NEW YORK (GenomeWeb News) — The University of Washington and the Fred Hutchinson Cancer Research Center have pocketed $4.8 million from the National Human Genome Research Institute to coordinate a number of genome-wide association studies being conducted at research institutes across the country, the Hutch said yesterday.
Under the four-year program, UW and the Hutch will provide statistical and data-management support and services to research teams comparing genetic profiles of individuals with diseases to controls in order to identify the site of genes contributing to the disease.
"This is a first step in determining the genetic basis of disease and is necessary for the development of therapies and eventual cures," Lon Cardon, a UW biostatistics professor and co-director of the Computational Biology Program, said in a statement.
Cardon, who is also a member of the Human Biology Division at the Hutch, recently led statistical analysis efforts for whole-genome studies of diabetes, rheumatoid arthritis, and coronary heart disease conducted by the Wellcome Trust.
"The recent discovery of 21 new disease gene associations from the Wellcome Trust Case Control Consortium offers great hope for success from these new NHGRI studies," Cardon said.
UW and the Hutch said these studies will provide information about the “non-gene sequences that comprise 98 percent of the genome” and that “contain instructions for switching genes on or off, or control how DNA is packaged and replicated within a cell.” The researchers intend to find out if some of these functional elements of DNA sequences are implicated in disease.

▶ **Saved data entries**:
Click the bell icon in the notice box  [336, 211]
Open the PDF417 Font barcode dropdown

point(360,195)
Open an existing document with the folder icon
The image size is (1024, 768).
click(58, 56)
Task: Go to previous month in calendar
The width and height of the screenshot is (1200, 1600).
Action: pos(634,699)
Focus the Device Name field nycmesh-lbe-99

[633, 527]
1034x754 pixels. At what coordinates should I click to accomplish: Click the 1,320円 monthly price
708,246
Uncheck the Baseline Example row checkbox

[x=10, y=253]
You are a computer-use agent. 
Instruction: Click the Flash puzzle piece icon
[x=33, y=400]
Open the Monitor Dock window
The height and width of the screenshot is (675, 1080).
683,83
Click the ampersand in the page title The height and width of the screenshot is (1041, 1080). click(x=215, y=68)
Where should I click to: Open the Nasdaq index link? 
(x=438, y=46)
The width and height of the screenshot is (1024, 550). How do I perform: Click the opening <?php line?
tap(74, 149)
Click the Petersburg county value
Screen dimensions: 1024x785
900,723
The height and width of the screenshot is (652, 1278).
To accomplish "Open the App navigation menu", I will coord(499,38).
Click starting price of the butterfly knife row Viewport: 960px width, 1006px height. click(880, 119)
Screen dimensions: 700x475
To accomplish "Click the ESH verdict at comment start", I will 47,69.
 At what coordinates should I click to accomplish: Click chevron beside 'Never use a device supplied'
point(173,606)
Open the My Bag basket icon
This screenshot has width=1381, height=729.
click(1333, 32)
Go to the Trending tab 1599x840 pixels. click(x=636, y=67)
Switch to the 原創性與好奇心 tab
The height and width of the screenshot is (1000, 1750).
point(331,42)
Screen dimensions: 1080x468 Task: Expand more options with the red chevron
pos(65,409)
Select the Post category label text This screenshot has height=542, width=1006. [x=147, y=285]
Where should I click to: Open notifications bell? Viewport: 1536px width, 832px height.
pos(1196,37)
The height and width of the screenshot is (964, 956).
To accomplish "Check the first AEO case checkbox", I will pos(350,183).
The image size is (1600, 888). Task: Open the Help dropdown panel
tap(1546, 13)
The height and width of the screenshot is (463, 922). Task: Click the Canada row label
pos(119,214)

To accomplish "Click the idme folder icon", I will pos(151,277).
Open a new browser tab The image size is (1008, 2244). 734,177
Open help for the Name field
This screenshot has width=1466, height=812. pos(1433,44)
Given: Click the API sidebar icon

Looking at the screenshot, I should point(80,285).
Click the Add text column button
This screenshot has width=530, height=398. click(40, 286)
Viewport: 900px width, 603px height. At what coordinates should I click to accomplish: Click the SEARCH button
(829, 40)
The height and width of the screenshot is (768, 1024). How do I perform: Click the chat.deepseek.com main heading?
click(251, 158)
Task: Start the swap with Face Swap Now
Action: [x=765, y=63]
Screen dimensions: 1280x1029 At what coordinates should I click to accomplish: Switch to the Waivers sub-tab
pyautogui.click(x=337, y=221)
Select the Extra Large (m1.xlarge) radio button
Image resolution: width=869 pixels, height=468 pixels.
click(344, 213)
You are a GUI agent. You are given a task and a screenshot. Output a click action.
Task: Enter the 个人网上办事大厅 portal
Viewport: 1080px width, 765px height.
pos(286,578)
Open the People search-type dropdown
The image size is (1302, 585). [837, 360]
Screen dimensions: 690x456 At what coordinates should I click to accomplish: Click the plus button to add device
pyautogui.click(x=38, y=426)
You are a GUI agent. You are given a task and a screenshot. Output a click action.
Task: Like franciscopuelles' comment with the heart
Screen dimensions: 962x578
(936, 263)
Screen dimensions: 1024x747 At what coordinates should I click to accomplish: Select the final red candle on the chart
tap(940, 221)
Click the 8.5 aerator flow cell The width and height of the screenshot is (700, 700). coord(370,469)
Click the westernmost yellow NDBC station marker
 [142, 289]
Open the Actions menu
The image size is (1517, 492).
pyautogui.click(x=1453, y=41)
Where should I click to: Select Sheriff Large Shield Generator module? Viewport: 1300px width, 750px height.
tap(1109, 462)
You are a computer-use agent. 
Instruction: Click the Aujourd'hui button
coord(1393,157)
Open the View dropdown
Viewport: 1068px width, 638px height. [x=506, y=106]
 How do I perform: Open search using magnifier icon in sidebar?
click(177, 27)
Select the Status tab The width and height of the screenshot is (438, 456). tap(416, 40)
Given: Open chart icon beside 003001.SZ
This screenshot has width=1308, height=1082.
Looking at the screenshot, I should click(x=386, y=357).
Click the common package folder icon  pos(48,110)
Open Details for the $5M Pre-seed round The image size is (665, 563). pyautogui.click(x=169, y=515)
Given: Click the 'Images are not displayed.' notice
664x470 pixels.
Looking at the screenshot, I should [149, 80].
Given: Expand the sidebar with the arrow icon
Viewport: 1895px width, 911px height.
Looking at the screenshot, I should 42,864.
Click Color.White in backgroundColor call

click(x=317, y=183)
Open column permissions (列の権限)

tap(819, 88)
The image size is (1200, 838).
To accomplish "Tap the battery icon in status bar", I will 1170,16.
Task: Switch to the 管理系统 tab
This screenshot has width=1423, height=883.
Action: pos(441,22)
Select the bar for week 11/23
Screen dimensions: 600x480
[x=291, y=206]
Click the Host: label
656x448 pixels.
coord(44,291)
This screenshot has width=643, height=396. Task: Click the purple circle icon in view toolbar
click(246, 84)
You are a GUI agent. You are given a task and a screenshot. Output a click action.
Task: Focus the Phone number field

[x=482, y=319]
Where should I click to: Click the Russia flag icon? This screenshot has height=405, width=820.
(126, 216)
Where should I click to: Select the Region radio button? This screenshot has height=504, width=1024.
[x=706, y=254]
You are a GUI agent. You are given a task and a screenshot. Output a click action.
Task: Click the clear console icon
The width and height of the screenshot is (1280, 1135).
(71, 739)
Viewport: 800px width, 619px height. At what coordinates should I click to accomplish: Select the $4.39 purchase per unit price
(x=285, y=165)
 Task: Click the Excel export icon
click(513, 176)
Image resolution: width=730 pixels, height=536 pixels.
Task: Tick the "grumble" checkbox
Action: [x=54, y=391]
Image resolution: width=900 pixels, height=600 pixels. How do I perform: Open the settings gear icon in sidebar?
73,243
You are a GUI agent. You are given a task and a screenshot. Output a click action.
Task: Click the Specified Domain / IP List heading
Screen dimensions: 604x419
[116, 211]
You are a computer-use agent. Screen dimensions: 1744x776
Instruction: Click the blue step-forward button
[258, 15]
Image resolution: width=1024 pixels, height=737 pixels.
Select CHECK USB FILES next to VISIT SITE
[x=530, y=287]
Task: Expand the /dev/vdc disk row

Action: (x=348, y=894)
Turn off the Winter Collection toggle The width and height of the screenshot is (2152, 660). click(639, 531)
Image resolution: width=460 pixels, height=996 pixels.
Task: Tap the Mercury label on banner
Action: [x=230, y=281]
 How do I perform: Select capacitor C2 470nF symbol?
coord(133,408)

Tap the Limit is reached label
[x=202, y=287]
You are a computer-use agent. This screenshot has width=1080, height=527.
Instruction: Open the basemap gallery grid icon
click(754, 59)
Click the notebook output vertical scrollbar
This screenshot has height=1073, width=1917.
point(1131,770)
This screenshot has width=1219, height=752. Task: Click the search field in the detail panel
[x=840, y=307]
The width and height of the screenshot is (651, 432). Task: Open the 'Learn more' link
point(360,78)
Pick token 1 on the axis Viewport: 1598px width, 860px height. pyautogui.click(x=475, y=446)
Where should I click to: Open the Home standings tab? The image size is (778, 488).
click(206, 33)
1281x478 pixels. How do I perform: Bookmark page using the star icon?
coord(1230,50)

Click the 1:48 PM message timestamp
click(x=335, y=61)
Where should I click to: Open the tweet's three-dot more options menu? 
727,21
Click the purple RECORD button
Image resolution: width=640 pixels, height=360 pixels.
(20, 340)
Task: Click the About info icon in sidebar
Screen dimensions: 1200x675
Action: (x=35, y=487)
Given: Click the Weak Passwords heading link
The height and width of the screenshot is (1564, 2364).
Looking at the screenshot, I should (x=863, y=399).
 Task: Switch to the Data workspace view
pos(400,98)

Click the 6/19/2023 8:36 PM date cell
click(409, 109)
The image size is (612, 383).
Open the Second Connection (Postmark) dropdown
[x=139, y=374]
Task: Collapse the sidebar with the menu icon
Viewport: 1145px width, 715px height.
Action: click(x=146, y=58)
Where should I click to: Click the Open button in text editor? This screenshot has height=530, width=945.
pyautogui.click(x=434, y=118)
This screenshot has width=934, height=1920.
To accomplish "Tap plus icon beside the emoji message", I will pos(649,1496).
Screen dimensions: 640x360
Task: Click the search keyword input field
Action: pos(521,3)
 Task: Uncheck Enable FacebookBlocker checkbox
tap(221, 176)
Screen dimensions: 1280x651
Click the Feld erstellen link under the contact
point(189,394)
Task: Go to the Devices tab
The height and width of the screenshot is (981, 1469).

▶ **TASK REQUIREMENTS**:
1 - Answer these questions about the grant news article:
(a) How much money did the National Human Genome Research Institute give the University of Washington and the Fred Hutchinson Cancer Research Center?
(b) Which consortium does Cardon credit with the recent discovery of 21 new disease gene associations?
(c) What share of the genome do the non-gene sequences make up, according to UW and the Hutch?
2 - Write the next part of the grant news article, starting after its final sentence.

▶ **TASK-BY-TASK ANSWERS**:
1 -
(a) $4.8 million
(b) The Wellcome Trust Case Control Consortium
(c) 98 percent

2 -
The UW and the Hutch will coordinate genome-wide association studies being performed at John Hopkins University for the International Consortium to Identify Genes and Interactions Controlling Oral Clefts; Washington University School of Medicine, for the Study of Addiction: Genetics and Environment; the University of Texas Health Science Center, for Genome-wide Association for Gene-environment Interaction Effects Influencing; the National Cancer Institute, for a Genome-wide Association in a Population-based Lung Cancer Study; Harvard University, for Genes and Environment Initiatives in Type 2 Diabetes; Northwestern University, for Genome-wide Association Mapping: Maternal Metabolism-birth Weight Interactions; the University of Pittsburgh, for Dental Caries, Whole Genome Association and Gene and Environment Studies; and the University of Iowa, for Genome-wide Association Studies of Prematurity and Its Complications.